[Stored dataset items]
#####

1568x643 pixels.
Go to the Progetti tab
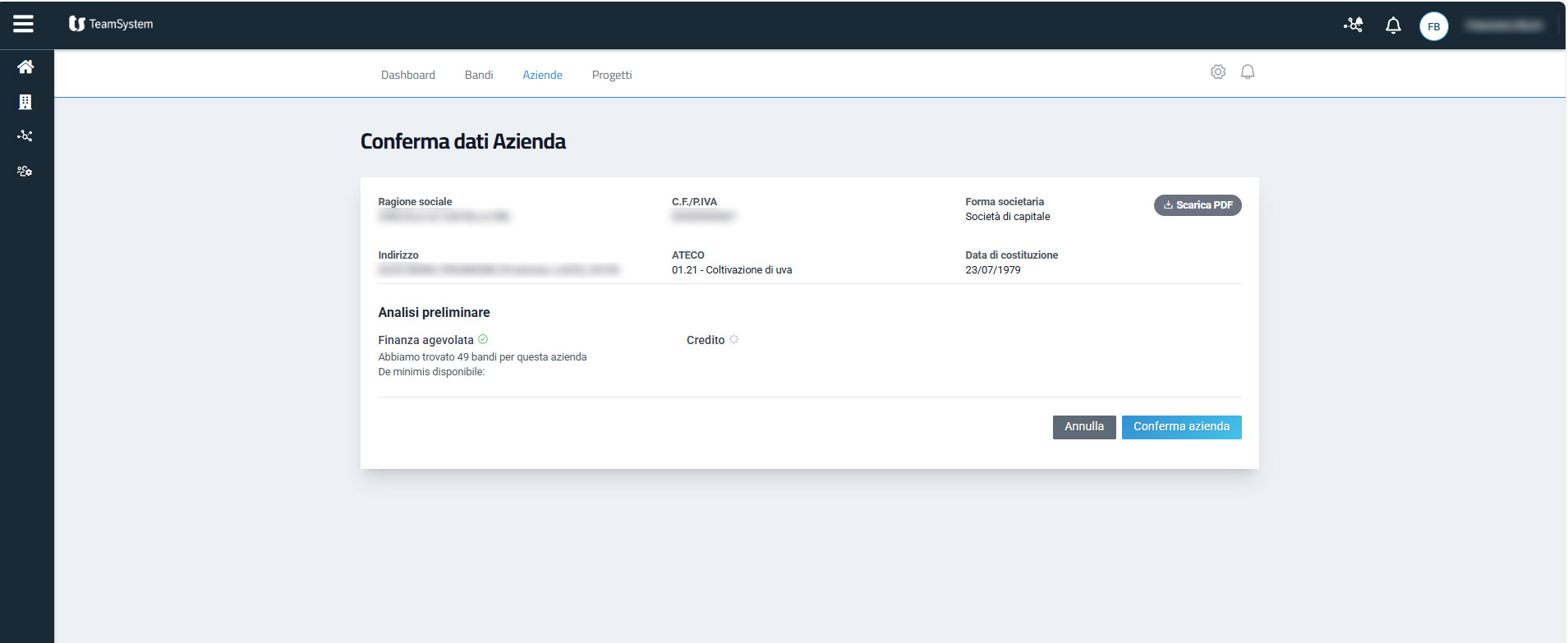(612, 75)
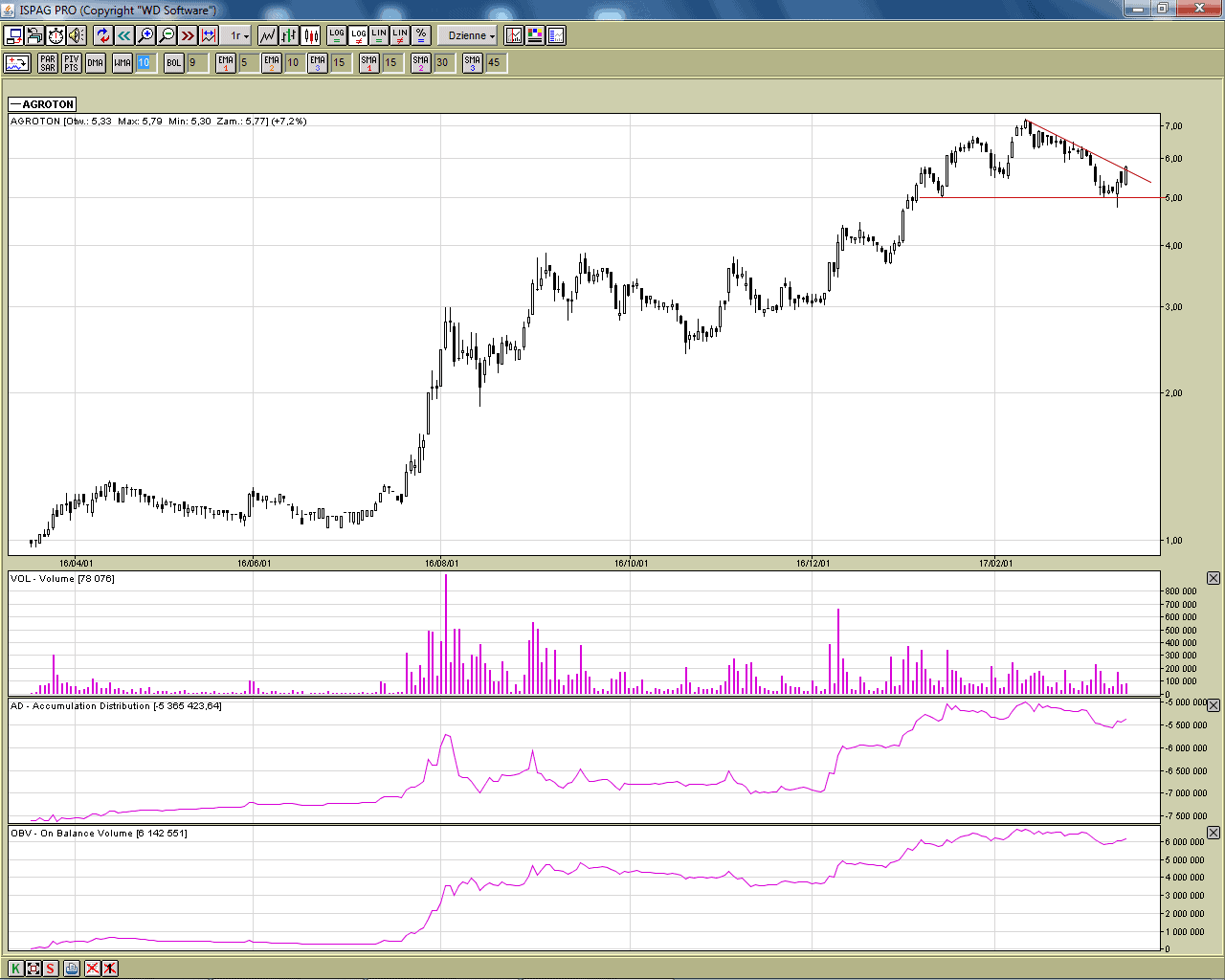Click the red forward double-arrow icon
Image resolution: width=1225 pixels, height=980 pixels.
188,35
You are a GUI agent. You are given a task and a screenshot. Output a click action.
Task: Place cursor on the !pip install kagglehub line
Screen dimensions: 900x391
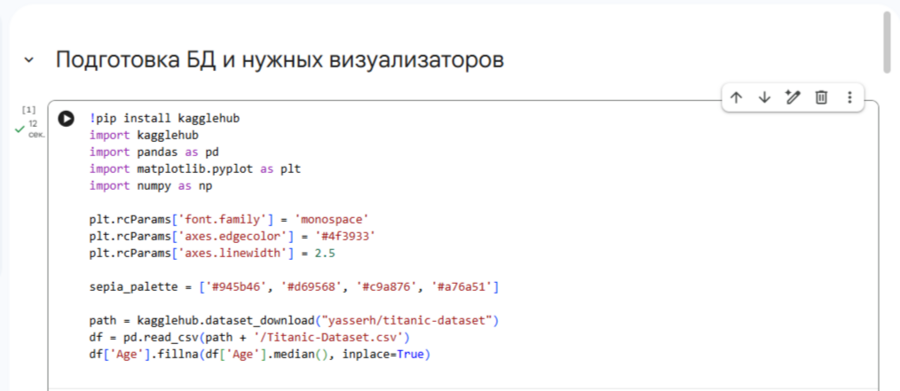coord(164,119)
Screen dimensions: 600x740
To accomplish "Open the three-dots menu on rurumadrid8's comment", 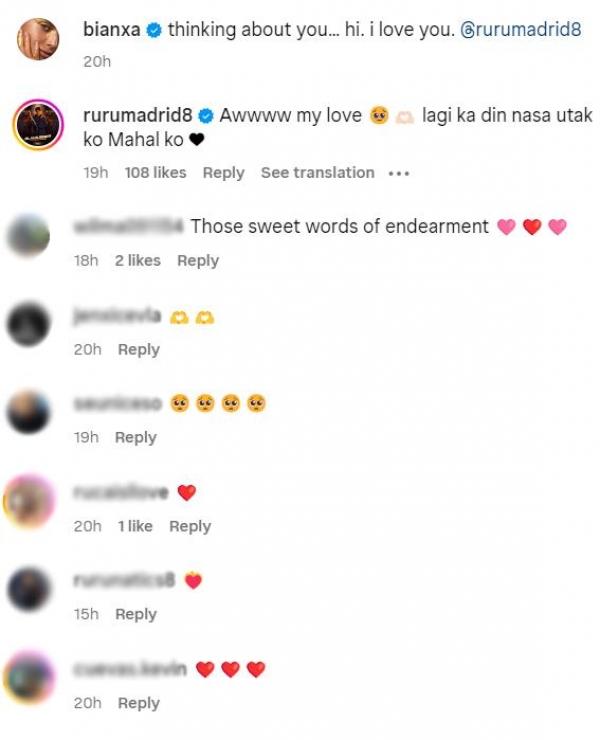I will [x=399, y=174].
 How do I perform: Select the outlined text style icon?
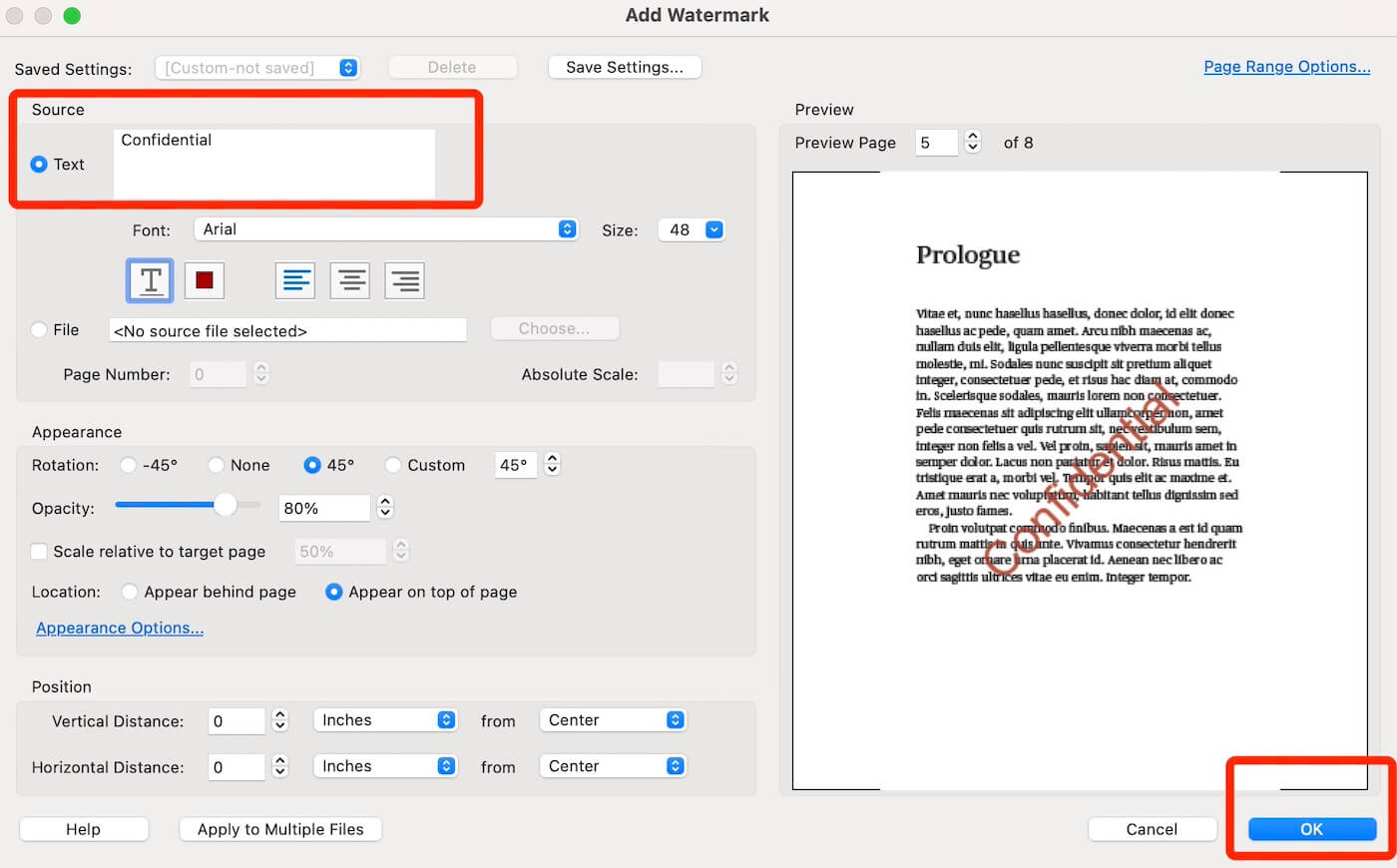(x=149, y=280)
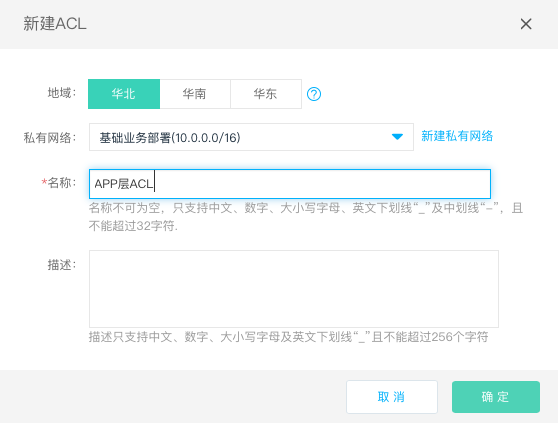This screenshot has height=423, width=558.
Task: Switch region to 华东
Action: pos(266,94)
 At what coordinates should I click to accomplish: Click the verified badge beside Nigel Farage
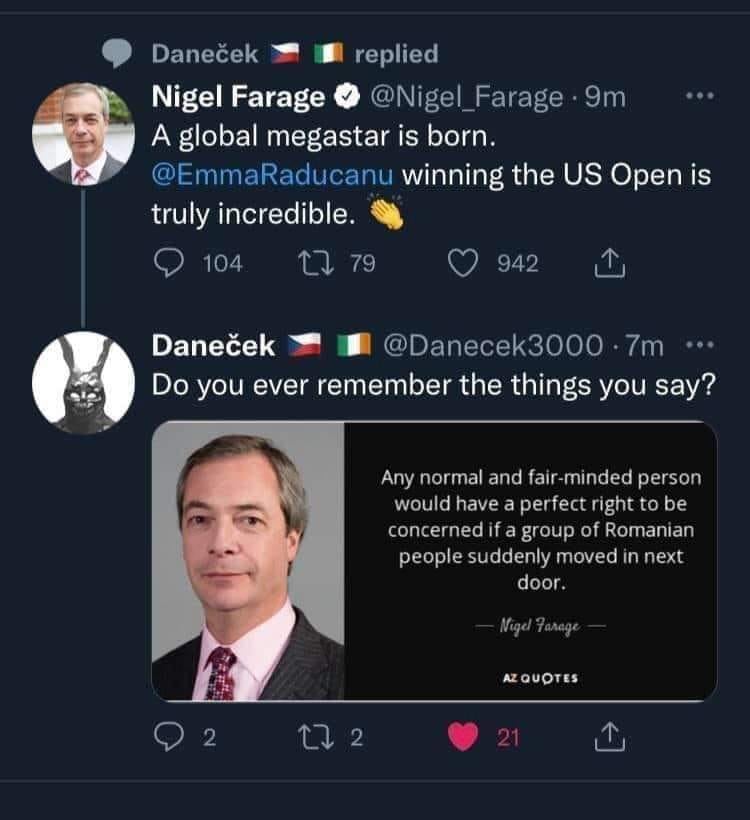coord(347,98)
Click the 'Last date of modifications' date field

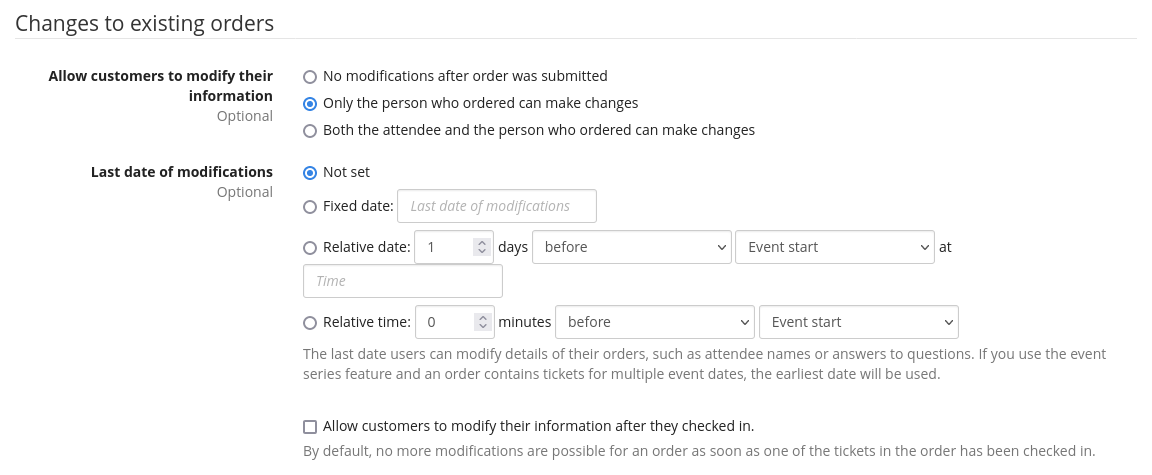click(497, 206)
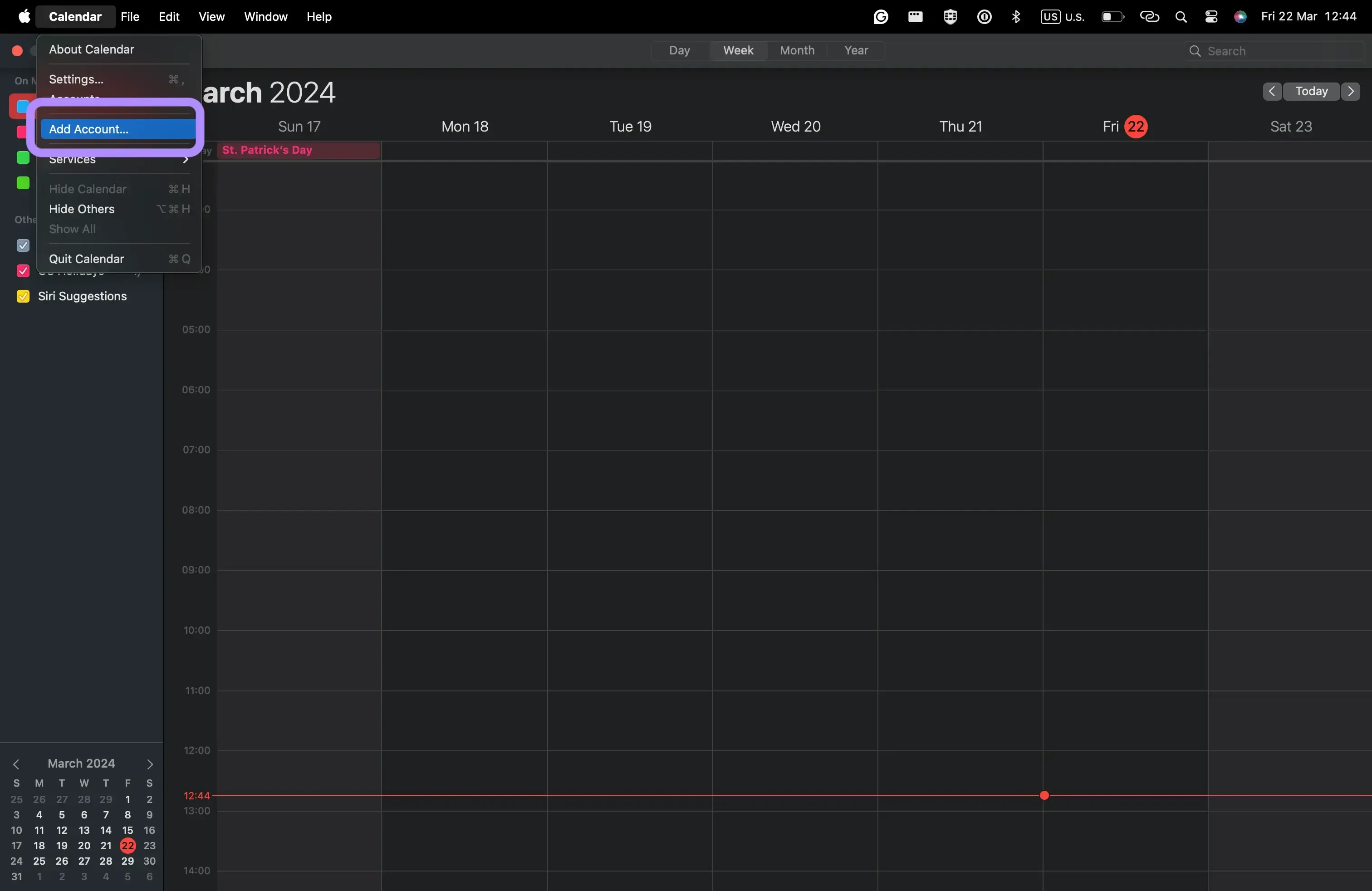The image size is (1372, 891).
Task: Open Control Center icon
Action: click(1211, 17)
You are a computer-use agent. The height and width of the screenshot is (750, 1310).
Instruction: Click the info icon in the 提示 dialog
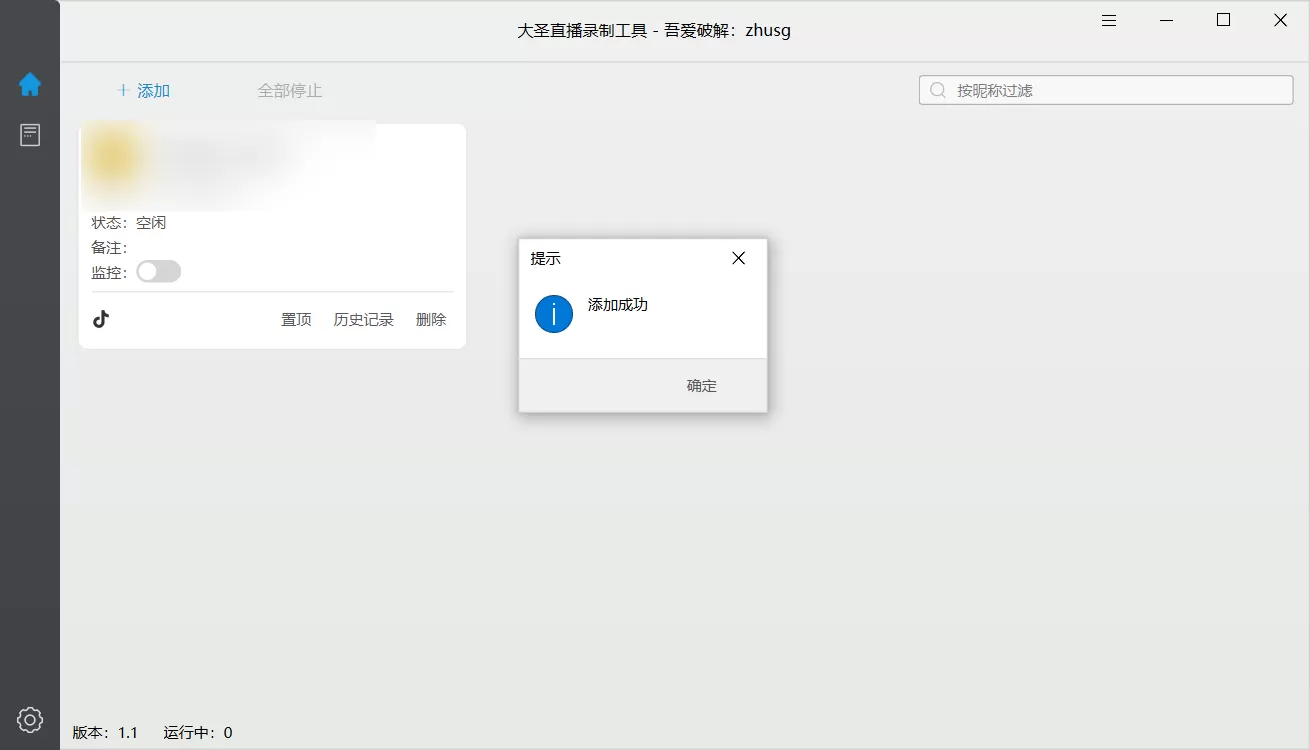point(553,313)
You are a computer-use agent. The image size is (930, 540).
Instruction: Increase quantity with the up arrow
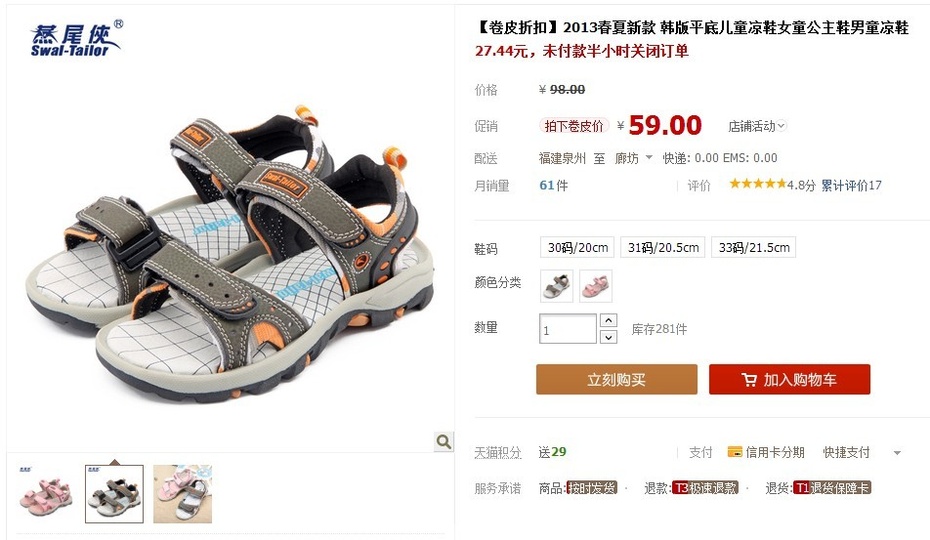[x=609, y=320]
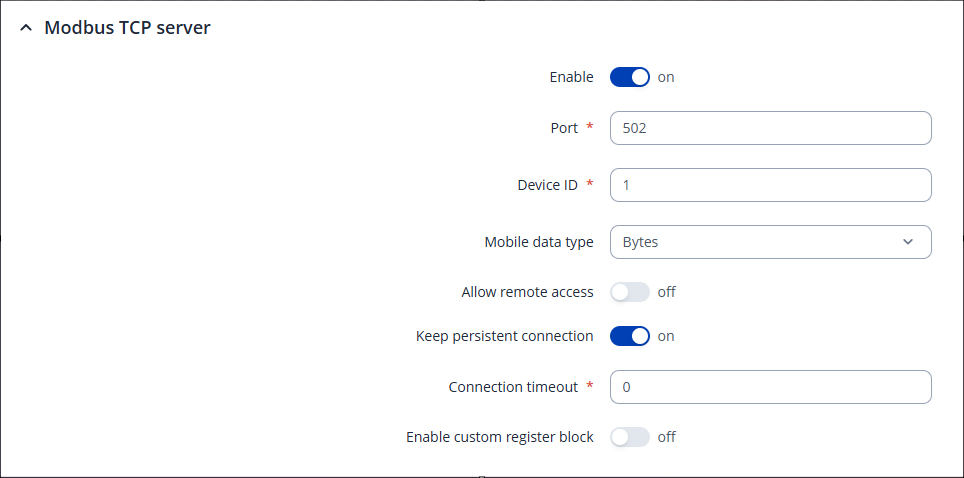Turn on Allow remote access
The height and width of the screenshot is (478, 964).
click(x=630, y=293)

#####

### Written task
Rewrite the lines from the one containing "You are a computer-use agent. The height" through the last line, substituting "Command" for "Instruction" and keeping everything else unchanged. Leave the pictures out of your answer.

### Correct response
You are a computer-use agent. The height and width of the screenshot is (750, 1310).
Command: Click the info icon in the 提示 dialog
point(553,313)
You are a computer-use agent. The image size is (930, 540).
Command: Increase quantity with the up arrow
[x=609, y=320]
Turn on Allow remote access
The height and width of the screenshot is (478, 964).
click(x=630, y=293)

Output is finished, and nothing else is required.